The San Francisco police are using DNA samples collected from sexual assault victims to identify them as possible suspects in other crimes, the city’s district attorney said this week, adding that he would encourage legislation to ban the practice.
The victims of sexual assault whose DNA samples are used in this way “are being treated like criminals,” the district attorney, Chesa Boudin, said in a statement on Monday. “This practice treats victims like evidence, not human beings. This is legally and ethically wrong.”
Aides to Mr. Boudin said the office learned of the practice last week when the Police Department identified a woman who was recently arrested on a felony property crime charge based on DNA samples that she had given earlier when she reported that she had been sexually assaulted. Her DNA had been collected by investigators in order to identify her attacker.
Rachel Marshall, a spokeswoman for the district attorney’s office, said in an email on Wednesday that the office had dropped charges in the case, citing a violation of the Fourth Amendment, which protects people from unreasonable searches and seizures by the government.
The practice of using DNA from a rape kit to possibly identify the victim as a potential suspect in another matter is apparently widespread, according to Kate Chatfield, chief of staff to Mr. Boudin, who is the subject of a recall effort, testing the public’s willingness to support progressive district attorneys amid headlines of rising crime. She said that using DNA from rape kits in this way might date back to 2015, when crime databases in the region were revamped.
After speaking with the director of the San Francisco Police Department’s crime lab, Ms. Chatfield concluded: “This is a standard operating procedure in the field. So we don’t think that this practice is necessarily limited to San Francisco.”
Chief William Scott of the San Francisco Police Department said in a statement on Monday that although he had been told that the suspect in the case in question had not been identified through a rape kit, “the questions raised by our district attorney today are sufficiently concerning” that he had asked his staff to look into the matter.
“If it’s true that DNA collected from a rape or sexual assault victim has been used by S.F.P.D. to identify and apprehend that person as a suspect in another crime, I’m committed to ending the practice,” Chief Scott said. He also said, “We must never create disincentives for crime victims to cooperate with police.”
He also emphasized that the department’s “existing DNA collection policies have been legally vetted and conform with state and national forensic standards.”
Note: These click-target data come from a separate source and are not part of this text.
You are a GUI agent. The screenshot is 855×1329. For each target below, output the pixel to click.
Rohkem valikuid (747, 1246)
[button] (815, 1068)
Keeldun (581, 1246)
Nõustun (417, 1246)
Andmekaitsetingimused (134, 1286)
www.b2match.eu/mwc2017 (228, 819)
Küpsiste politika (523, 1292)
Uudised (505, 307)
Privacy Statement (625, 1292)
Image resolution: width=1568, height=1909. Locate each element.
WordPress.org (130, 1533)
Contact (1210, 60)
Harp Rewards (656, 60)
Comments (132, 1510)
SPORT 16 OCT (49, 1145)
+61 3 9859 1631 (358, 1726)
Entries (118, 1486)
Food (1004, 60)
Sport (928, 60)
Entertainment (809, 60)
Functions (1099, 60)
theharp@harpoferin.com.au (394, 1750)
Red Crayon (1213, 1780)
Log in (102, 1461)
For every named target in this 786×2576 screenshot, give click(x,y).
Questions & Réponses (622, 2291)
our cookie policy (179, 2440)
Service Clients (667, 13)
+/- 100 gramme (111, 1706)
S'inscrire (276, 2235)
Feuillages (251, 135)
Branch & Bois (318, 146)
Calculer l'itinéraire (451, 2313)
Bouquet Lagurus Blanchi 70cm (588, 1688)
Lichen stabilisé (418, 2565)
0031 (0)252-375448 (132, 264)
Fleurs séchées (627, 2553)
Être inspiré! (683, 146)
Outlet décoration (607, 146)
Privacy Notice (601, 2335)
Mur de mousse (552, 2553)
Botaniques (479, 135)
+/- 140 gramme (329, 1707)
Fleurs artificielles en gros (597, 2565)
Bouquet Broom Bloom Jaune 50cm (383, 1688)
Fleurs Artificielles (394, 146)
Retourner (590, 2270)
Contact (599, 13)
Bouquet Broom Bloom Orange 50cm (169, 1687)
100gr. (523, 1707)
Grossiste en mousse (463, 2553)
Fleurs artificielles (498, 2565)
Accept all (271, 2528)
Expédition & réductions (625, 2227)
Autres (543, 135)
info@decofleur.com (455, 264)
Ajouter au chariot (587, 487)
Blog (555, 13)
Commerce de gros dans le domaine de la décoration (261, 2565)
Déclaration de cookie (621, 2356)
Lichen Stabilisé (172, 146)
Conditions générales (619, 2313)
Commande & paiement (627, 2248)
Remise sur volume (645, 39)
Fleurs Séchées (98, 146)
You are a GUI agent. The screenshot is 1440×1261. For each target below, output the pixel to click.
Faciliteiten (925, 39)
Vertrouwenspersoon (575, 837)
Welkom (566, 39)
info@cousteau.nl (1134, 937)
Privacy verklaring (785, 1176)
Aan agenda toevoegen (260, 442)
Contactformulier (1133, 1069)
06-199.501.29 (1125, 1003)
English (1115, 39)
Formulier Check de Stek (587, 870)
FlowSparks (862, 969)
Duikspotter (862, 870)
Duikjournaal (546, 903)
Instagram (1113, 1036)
It was not immediately clear how many law enforcement agencies or crime labs use D.N.A. collected from victims of sexual assault to identify them as possible suspects in unrelated cases. Several law enforcement agencies contacted on Tuesday either denied using such tactics or did not respond to telephone calls and emails.
When asked if they use rape kits the way the San Francisco district attorney had complained about, Jeffrey F. Rosen, the district attorney in Santa Clara County, Calif., wrote in an email, “We absolutely do not.” And Jodi Silva, a spokeswoman for the Houston Police Department, said, “Wow,” adding that she was not aware of this being done at the department.
The Los Angeles Police Department said in a statement on Tuesday that it “does not and has never used” DNA from a sex assault victim to compare against that of a suspect from an unrelated crime.
Mr. Boudin said that he was encouraging local and state legislators to introduce legislation to end this practice in California. “We should encourage survivors to come forward — not collect evidence to use against them in the future,” he said.
Advocates for rape victims bristled at the possibility that evidence used to catch attackers could actually be used against the victims.
“Rape survivors do not give law enforcement a blanket waiver of their rights to not self-incriminate,” Paméla M. Tate, co-executive director of Black Women Revolt Against Domestic Violence, said in a statement released by the district attorney’s office. “This type of misrepresentation will have a chilling effect to Black women and women of color in reporting crimes of sexual assault.”
Camille Cooper, vice president of public policy at RAINN (Rape, Abuse & Incest National Network), said in a statement that the practice described by Mr. Boudin was “horrifying and an egregious violation of the survivor’s privacy” as well as “indefensible.”
“Survivors who undergo rape kit exams,” she went on to say, “have consented to the collection of their DNA for a very specific purpose: to catch the person who raped them.”